(Saved data entries)
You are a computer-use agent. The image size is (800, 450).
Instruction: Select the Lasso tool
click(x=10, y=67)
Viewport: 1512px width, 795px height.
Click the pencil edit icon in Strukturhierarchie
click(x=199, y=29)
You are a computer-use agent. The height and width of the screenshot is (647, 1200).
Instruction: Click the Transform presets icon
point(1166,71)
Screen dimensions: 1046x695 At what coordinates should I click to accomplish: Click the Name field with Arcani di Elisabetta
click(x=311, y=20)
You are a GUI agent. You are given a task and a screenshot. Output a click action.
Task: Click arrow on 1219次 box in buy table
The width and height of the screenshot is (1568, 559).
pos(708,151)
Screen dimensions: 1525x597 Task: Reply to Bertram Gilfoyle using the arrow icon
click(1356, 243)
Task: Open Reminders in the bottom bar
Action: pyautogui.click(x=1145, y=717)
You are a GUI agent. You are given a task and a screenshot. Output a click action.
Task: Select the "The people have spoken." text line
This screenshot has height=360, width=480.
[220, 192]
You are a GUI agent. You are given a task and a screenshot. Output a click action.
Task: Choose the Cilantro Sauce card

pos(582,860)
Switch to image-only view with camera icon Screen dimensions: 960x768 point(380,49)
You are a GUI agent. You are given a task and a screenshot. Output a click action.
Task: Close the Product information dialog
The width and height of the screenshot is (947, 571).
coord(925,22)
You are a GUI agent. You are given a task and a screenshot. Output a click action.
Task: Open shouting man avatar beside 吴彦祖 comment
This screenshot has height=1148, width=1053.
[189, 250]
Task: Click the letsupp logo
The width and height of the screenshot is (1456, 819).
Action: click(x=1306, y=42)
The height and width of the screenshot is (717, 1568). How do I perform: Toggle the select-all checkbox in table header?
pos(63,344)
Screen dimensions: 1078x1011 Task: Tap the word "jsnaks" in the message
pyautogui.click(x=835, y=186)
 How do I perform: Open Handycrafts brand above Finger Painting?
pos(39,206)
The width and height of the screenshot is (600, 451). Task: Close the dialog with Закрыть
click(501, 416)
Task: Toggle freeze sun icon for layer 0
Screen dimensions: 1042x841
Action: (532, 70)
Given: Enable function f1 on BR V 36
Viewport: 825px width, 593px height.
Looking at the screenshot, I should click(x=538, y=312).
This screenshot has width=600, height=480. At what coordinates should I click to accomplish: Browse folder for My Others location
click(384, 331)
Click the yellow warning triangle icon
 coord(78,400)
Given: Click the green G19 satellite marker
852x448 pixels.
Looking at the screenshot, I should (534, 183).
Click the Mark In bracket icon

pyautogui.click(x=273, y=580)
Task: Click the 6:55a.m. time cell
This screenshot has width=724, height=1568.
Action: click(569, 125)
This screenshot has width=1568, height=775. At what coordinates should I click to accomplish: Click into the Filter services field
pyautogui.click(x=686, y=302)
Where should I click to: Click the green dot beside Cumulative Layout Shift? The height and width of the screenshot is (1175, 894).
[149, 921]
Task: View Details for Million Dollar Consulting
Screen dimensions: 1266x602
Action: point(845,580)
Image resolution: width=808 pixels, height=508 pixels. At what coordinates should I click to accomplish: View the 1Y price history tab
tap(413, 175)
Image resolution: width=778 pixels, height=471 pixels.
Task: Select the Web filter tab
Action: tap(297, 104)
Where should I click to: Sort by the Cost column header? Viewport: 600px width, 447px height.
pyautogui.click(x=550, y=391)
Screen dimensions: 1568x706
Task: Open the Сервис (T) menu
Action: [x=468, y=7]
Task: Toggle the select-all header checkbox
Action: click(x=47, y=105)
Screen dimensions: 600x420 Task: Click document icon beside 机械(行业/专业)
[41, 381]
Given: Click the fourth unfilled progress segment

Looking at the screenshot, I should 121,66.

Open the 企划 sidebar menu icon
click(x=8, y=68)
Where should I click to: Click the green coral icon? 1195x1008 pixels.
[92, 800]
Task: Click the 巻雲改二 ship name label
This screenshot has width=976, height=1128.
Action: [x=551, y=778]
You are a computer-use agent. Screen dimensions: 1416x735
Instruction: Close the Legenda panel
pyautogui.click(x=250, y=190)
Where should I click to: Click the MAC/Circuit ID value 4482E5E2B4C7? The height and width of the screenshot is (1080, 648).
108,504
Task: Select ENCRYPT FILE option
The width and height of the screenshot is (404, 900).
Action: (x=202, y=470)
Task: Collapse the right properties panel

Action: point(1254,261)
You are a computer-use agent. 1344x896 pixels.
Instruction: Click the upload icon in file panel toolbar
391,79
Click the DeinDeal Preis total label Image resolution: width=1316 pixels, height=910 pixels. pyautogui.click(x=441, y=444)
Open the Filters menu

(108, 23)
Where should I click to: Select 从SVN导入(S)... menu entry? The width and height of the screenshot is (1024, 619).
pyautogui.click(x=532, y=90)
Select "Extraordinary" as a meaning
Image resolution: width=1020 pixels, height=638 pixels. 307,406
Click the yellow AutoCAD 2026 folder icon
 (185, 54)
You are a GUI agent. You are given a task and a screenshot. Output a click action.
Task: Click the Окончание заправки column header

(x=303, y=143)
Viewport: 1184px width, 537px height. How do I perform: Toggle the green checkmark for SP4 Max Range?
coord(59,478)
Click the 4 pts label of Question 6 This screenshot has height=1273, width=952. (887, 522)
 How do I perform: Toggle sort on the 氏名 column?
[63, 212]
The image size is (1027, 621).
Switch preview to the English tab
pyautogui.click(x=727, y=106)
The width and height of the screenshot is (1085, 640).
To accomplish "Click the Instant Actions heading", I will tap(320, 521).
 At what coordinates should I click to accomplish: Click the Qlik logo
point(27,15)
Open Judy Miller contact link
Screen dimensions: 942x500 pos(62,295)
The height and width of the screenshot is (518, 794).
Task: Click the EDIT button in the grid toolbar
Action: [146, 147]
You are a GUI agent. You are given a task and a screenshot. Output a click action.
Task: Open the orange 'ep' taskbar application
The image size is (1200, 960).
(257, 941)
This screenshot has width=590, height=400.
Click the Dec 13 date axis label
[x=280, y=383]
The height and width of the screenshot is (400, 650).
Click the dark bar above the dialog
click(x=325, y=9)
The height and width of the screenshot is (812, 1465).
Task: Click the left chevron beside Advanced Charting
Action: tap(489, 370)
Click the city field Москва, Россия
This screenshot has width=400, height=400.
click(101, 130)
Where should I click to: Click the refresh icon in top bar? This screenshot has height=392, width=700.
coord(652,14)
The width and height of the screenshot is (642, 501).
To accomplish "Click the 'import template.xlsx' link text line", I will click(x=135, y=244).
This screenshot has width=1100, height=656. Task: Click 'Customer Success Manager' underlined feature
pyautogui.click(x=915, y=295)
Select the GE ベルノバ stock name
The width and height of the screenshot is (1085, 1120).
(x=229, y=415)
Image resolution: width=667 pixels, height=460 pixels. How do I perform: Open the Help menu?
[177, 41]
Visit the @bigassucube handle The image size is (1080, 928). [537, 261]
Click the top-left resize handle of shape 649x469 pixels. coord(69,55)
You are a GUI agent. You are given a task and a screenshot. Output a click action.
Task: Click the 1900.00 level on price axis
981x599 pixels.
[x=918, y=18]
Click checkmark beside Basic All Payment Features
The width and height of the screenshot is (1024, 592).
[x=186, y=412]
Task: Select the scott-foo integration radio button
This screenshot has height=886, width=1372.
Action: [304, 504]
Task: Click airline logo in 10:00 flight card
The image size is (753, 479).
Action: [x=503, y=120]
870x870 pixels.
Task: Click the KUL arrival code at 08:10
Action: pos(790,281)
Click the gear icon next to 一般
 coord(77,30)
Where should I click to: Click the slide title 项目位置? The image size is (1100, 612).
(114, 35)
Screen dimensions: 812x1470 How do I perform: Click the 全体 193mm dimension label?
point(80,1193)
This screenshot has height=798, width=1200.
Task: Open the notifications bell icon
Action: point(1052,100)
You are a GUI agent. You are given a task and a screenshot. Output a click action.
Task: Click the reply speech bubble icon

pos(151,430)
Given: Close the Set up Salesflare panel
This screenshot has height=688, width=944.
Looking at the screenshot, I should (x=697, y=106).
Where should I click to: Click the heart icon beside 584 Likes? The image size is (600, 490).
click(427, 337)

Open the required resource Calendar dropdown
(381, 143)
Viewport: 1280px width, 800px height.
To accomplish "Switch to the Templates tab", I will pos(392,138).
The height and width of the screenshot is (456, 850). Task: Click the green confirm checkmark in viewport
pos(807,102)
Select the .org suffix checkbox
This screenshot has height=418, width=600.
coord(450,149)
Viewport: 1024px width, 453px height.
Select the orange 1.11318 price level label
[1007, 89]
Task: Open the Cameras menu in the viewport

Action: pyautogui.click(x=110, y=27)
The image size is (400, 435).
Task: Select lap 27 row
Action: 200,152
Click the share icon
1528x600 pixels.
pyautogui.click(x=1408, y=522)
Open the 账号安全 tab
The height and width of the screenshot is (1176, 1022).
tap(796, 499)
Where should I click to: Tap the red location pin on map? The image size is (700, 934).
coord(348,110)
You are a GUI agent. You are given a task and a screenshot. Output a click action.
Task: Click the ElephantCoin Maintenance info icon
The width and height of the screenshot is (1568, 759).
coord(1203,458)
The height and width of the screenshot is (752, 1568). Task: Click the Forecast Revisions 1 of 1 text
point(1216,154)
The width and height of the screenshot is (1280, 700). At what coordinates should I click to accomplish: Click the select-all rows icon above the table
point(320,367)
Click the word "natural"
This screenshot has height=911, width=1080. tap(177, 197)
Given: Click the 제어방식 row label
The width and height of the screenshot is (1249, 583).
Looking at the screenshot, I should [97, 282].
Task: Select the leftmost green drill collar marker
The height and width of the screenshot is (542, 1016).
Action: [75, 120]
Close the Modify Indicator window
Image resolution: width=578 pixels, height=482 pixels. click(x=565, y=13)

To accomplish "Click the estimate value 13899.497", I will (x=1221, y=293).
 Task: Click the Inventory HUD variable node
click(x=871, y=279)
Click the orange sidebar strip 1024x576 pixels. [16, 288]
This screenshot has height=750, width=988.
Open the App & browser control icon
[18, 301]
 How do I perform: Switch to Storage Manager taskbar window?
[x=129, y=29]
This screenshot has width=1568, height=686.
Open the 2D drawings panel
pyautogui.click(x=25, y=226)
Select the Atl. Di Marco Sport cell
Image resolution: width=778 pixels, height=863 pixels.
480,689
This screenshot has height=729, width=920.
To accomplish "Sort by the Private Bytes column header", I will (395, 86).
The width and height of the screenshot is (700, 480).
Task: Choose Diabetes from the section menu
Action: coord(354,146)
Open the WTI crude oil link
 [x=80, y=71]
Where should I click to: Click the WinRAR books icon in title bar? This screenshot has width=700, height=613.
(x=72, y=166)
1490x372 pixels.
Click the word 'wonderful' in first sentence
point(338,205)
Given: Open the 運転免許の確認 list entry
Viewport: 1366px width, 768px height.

▶ **What you need to do**:
Using the data above, return every line that contains the string "computer".

▶ **Answer to the exercise**:
You are a computer-use agent. The image size is (800, 450).
You are a computer-use agent. The height and width of the screenshot is (647, 1200).
You are a computer-use agent. Screen dimensions: 1416x735
You are a computer-use agent. 1344x896 pixels.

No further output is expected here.